12/15/2012 at 09:40 AM EST





Christoph Waltz and Jamie Foxx


The Weinstein Company



I'll be honest, I've been nervous about Django Unchained for months. On the one hand, I feared that Quentin Tarantino's foray in the antebellum south would give him license to indulge his n-word fetish. (The man thinks he has a ghetto pass, and is clearly unwilling to accept that they don't exist.) Or, I thought, Django could be an Inglourious Basterds for black people, the feel-good slave-revenge movie of the year. It turns out I was right on both counts – except maybe that "feel good" business.

The first hour of Django is brilliant, thanks in part to the divine talent of Christoph Waltz as enlightened German bounty hunter Dr. King Schultz. (Dr. King! Ha!) On a bitterly cold night, Schultz catches up with a pair of slave traders in the woods. The fast-talking German is looking to acquire Django (Jamie Foxx), who may be able to help him find the men he's pursuing. This is a Tarantino movie. I'll let you guess how that meeting goes.


As it happens, Django and King find that they work well together and decide to partner up, with King vowing to help Django get back his wife, Broomhilda (Kerry Washington), who has been sold to a notorious plantation owner, Calvin Candie (Leonardo DiCaprio).

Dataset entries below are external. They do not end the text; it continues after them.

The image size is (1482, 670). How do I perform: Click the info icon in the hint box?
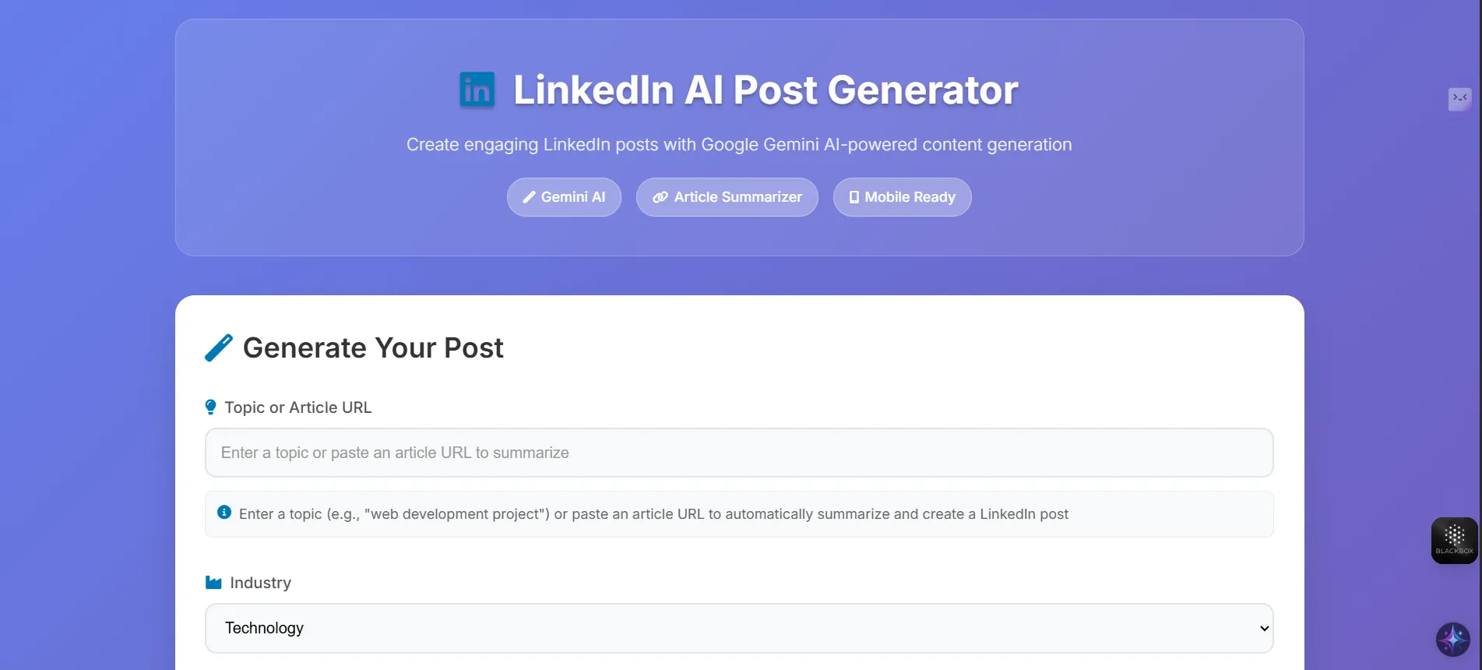[x=224, y=513]

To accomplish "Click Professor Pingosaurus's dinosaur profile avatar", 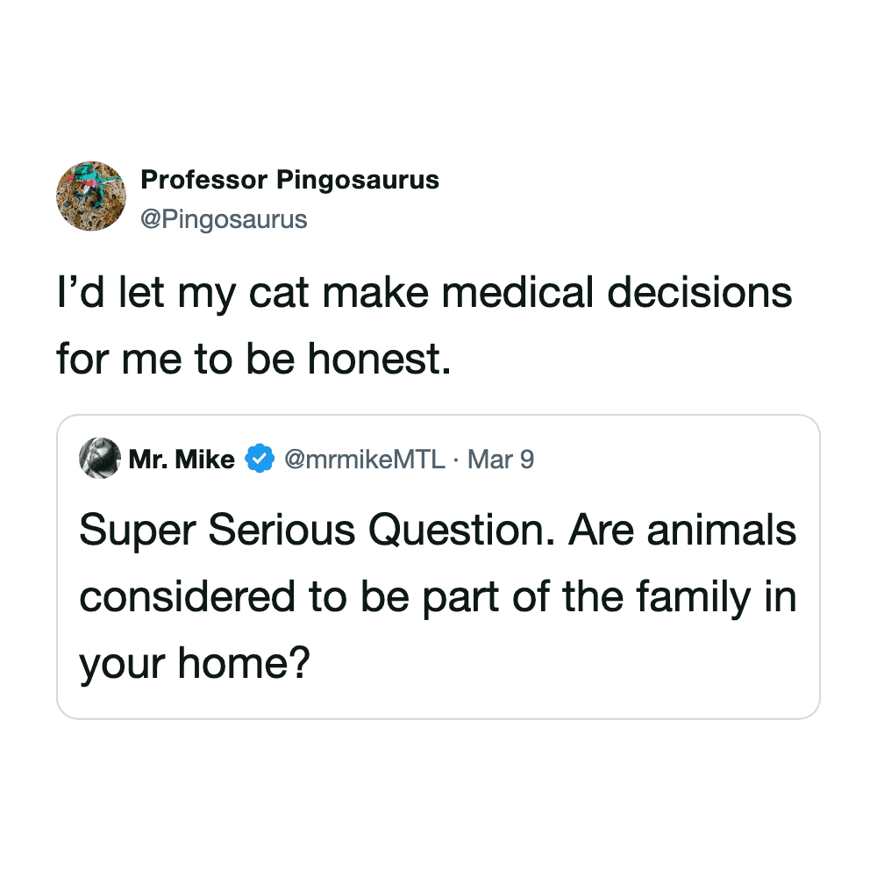I will (x=91, y=196).
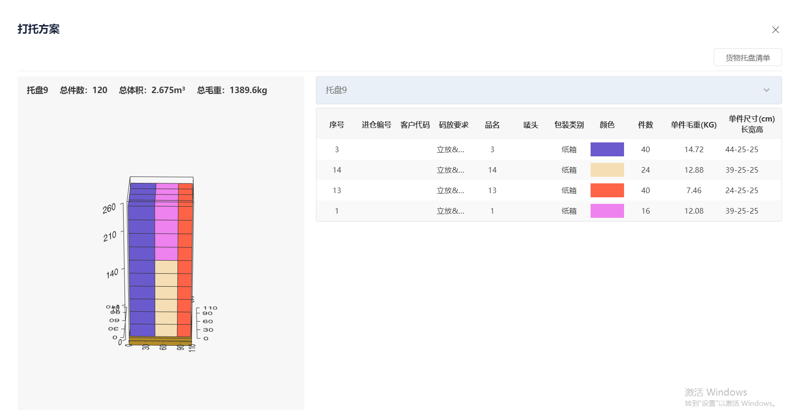Click the red-orange swatch in row 13
789x410 pixels.
pos(607,190)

Which bring us to Django's shortcomings. The gabby King, fey Calvin, and cunning Stephen (Samuel L. Jackson), Calvin's head house slave, turn out to be far more interesting than Django himself. That's not Foxx's fault – he certainly tries to make the most of Django's process of self-discovery. It's just that the other guys are so much more showy, with exaggerated mannerisms and over-the-top speechifying. It also doesn't help that the film loses momentum in the middle, dragging out to a climax that owes as much to Scarface as it does to the spaghetti westerns Tarantino obviously adores.


And then there's the n-word. At the risk of sounding like an obsessive, I counted 114 times that particular epithet tumbles out of someone's mouth. Now, there's no way to make a movie about slavery that doesn't acknowledge the regular use of that particularly ugly bit of verbiage. But 114 times (plus one nasty sign)? That’s egregious. Which is why, ultimately, as funny and smart as Django is, it isn't quite as satisfying as Inglourious Basterds.


That film offered an exceptional opening set piece, with Waltz playing the vicious Nazi, Colonel Landa, shooting down a family of Jews beneath the floorboards of a house. That’s all Tarantino needed to make an immediate emotional impact and justify bloody revenge. Django, on the other hand, repeatedly shows degrading brutality toward African-Americans, with the n-word wall-to-wall carpeting the film. A handful of slave traders may get their due, but the audience gets verbally and visually assaulted in the nearly three-hour process.


Still, Django, with its theme of how people play roles to navigate tricky situations, and its frank assessment of the commodification of human beings, leaves a viewer with plenty of conversation afterward, so take a friend. I might not recommend taking your mother, though. I had to hold mine in her seat.